My Favorite Movies – Gremlins (1984)

3 Dec

By Tanner Smith

“Die Hard” is technically a Christmas movie, but I’ll watch it anytime. “Gremlins,” however…even though it was initially released in the summertime, it just feels right to watch only in Christmastime. (That’s probably just me though.)

I DO think of Christmas when I think of “Gremlins.” The pleasant small-town setting looks like a Norman Rockwell painting. Christmas tunes are either hummed by characters or played in the playground. It even begins with the adorable little creature Gizmo being given as a Christmas present.

But I guess I can see why some people don’t like to associate “Gremlins” with the holiday season. The little red-eyed monsters attack Santa Claus, they tie up the dog outside in Christmas lights (poor pooch), and then there’s that random hella tragic speech about how the female lead found out there was no Santa Claus!

But that’s kind of why I love to watch this movie each Christmas too. I already have “Home Alone,” “It’s a Wonderful Life,” “A Christmas Story,” “Arthur Christmas,” and whatever “Christmas Carol” adaptation I feel like watching–why not a twisted horror-comedy about little monsters raise hell in a quiet little town on Christmas? I need a little variety! (And hey, why not a little dark comedy like “Bad Santa” or “The Land of Steady Habits” to go along with it? Those take place on Christmas too.)
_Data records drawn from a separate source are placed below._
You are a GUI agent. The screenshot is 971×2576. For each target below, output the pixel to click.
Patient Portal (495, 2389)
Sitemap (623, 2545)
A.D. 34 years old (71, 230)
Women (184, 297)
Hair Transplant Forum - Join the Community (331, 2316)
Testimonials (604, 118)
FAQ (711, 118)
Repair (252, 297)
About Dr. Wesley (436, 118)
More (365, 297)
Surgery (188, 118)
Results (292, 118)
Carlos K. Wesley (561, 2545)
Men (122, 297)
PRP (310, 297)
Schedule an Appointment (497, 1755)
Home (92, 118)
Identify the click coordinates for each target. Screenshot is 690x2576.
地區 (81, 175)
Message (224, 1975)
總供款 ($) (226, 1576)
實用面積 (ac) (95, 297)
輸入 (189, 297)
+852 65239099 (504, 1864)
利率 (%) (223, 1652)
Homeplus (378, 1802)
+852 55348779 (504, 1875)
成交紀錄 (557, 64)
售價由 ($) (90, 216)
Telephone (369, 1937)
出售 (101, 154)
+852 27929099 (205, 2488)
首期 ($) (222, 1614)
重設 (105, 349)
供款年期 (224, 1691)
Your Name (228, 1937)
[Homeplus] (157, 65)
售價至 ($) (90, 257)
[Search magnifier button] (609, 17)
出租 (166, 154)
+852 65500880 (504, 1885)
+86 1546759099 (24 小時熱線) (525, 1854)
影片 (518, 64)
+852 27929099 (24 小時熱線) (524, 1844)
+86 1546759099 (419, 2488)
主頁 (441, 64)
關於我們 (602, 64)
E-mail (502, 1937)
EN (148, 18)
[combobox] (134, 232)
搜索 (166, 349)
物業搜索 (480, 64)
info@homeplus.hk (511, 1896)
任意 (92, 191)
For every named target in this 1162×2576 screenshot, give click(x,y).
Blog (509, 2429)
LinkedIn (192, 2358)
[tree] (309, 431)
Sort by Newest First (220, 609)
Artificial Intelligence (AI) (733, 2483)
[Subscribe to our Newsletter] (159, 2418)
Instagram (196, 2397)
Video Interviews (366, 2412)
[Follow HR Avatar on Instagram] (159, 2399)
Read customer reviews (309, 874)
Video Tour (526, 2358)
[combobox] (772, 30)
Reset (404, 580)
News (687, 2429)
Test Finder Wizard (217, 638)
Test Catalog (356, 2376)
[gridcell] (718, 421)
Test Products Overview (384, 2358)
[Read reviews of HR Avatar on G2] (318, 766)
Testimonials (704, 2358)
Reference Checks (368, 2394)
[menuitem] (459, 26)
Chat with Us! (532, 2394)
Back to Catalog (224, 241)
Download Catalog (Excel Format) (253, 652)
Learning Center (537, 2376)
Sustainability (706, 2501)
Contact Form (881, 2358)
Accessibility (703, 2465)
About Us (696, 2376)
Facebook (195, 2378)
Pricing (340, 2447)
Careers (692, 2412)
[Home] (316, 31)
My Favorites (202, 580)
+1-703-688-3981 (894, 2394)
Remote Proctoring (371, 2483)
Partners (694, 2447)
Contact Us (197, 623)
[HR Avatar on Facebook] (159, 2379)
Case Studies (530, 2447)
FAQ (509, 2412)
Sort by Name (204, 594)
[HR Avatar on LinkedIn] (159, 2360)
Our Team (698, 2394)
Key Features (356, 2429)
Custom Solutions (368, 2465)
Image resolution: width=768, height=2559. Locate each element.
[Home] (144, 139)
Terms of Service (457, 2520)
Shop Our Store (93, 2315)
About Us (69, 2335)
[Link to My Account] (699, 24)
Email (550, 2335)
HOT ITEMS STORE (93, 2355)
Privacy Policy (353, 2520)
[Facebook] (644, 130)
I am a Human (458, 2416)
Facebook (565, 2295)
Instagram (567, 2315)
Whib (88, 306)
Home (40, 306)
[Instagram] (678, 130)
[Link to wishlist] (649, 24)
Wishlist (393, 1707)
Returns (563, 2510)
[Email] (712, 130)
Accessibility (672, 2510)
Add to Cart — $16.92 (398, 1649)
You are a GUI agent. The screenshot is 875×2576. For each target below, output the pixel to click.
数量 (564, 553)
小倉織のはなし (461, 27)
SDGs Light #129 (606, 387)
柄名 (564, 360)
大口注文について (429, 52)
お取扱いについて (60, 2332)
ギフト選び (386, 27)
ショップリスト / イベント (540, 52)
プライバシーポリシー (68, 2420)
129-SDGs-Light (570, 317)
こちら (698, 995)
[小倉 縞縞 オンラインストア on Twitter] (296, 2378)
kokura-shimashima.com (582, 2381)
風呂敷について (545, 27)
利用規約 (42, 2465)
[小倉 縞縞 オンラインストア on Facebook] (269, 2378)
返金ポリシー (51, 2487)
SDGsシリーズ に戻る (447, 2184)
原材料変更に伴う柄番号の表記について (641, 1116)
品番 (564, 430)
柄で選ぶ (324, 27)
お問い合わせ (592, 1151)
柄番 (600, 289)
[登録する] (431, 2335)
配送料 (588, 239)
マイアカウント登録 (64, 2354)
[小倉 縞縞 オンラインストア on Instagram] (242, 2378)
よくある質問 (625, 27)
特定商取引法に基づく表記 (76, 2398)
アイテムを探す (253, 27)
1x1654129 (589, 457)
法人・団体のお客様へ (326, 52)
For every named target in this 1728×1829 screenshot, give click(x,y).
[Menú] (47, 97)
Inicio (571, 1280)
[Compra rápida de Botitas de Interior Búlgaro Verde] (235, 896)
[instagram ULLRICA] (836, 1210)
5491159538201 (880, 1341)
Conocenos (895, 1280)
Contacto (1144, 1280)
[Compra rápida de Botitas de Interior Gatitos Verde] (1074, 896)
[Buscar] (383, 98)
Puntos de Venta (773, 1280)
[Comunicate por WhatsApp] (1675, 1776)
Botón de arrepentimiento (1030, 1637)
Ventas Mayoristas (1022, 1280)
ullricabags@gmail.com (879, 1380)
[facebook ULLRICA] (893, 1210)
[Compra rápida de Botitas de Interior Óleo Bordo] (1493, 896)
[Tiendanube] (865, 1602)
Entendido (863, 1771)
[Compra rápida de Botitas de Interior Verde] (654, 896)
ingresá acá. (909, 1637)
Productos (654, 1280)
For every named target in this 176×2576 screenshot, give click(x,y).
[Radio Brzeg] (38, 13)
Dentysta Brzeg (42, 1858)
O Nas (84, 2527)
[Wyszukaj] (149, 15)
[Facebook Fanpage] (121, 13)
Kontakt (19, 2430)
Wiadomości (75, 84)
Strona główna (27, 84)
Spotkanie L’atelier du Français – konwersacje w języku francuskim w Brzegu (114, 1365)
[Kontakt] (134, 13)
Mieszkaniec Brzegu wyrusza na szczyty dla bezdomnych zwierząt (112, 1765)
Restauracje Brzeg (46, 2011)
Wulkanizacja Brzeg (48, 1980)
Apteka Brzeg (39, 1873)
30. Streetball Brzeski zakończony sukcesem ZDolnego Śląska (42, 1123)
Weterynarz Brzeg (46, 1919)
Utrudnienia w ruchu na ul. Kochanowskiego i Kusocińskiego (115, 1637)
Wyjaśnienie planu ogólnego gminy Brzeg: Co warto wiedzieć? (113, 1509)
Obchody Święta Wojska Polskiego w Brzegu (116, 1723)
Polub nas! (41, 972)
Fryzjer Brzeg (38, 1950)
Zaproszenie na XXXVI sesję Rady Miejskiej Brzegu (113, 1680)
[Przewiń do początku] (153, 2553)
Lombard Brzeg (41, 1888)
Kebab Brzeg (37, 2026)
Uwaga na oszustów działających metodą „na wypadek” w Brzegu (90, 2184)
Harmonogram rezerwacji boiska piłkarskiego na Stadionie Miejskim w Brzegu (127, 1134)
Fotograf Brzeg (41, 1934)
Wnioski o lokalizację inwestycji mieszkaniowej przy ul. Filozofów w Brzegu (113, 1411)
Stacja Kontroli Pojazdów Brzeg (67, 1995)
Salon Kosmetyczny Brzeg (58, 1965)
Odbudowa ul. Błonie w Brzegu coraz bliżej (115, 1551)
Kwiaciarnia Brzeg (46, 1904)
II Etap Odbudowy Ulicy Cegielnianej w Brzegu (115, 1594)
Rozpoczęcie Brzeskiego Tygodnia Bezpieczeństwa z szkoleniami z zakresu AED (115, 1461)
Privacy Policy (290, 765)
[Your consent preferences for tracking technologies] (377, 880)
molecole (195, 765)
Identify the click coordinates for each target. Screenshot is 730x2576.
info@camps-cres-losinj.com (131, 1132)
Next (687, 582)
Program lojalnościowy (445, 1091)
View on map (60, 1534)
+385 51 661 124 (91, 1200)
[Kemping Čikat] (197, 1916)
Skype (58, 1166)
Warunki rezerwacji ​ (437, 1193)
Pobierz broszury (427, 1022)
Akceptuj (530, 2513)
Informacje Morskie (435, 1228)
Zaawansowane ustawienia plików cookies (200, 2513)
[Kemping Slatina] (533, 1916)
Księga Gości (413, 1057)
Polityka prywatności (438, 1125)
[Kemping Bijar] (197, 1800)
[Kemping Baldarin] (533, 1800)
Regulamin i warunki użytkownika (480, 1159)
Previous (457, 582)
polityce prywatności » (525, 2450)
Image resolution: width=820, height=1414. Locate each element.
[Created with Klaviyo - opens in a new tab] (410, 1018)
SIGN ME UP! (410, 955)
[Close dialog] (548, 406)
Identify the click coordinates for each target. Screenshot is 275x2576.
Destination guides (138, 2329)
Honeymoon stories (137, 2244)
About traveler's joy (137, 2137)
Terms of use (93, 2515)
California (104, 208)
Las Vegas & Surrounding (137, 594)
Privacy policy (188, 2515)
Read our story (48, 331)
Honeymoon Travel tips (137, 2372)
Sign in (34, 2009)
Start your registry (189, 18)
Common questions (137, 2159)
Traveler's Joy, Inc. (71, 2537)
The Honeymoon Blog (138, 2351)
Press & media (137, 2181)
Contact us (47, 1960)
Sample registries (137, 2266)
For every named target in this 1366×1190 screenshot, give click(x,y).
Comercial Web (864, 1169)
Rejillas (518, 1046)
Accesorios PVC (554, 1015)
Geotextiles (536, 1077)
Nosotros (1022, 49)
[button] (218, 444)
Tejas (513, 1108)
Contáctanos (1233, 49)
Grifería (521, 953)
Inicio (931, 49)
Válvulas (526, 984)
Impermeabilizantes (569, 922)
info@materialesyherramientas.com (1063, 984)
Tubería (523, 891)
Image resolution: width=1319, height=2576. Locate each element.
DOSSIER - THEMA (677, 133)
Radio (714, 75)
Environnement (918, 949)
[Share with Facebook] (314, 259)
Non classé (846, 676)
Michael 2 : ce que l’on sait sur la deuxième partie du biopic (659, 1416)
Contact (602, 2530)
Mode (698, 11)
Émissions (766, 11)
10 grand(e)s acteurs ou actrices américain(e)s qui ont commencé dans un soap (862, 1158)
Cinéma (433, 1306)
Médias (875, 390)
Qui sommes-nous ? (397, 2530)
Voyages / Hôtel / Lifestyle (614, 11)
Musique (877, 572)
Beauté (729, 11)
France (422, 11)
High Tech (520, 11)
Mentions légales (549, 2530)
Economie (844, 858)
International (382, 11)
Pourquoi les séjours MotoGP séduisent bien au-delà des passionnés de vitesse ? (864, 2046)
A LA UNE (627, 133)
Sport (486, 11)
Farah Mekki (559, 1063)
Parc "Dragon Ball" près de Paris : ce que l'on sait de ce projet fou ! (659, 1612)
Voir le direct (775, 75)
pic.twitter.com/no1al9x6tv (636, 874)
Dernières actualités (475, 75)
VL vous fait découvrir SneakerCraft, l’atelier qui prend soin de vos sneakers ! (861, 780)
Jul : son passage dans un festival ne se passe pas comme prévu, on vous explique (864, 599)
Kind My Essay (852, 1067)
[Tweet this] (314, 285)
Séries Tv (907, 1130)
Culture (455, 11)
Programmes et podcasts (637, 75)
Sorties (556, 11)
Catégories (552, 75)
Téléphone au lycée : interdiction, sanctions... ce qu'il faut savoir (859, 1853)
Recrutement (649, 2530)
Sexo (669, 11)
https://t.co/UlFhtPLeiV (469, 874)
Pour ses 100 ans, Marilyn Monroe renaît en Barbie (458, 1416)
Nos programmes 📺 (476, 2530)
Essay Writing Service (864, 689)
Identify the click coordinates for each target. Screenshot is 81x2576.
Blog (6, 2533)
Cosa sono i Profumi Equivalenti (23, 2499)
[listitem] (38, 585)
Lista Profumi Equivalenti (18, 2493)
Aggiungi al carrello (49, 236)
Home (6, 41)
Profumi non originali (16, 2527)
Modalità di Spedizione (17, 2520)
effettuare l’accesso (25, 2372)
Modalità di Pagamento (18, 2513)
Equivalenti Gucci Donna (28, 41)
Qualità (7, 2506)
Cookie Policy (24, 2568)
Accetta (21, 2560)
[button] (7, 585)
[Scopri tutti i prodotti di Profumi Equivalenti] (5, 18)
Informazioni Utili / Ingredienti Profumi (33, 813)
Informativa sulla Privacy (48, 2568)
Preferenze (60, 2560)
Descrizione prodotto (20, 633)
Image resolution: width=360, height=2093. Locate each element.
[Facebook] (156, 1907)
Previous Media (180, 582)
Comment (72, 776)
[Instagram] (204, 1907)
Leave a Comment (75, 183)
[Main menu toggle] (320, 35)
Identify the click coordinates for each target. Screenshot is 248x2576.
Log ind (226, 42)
“Gremlins” is a Spielberg production directed by Joe Dante (who made another favorite of mine: “Matinee”). It begins with a Spielbergian touch as young adult Billy (Zack Galligan) cares for his new pet, a strange big-eyed little creature called a Mogwai, named “Gizmo.” Right off the bat, Gizmo is freaking adorable–he reminds me of my late beloved Shi Tzu puppy.

But there are rules that come with owning a Mogwai: keep it away from bright lights (and sunlight will kill it), don’t get it wet (just let it clean itself like a cat), and NEVER feed it after midnight. (Whatever you want to say about how it’s “always ‘after midnight'” is pretty much moot–“Gremlins 2: The New Batch” already had fun with analyzing the concept.) When all three rules are broken, that’s when Gremlins gets more fun, as Dante goes with a sci-fi thriller approach, paying homage to 1950s monster films.

Oh, not just with the small town being invaded by otherworldly beings–Dante literally throws in Robby the Robot and the infamous Time Machine at random spots of the movie! (Dante always likes to fit in references to such in each of his films.)

“Gremlins” has a body count–don’t show this to kids unless you’re sure they can take it. When the Mogwai multiplies into more of them, they become vicious fanged beasties with scaly claws instead of furry paws. And they do kill people, and many of the Gremlins themselves get killed in pretty grisly ways too, especially when Billy’s mother (Francis Lee McCain) defends herself against some of them in her own kitchen. There’s also an intense scene in which Billy is nearly sliced by a Gremlin with a chainsaw. This film is rated PG, but this was back when PG didn’t just mean “Practically G” and also it paved the way for the PG-13 rating (along with Spielberg’s “Indiana Jones and the Temple of Doom,” which came out the same year as “Gremlins”). If you want to show this to your younger family members, keep that in mind.

I guess you could say “Gremlins” is a lovely bit of coal to fit into your Christmas stocking–and I enjoy it as such.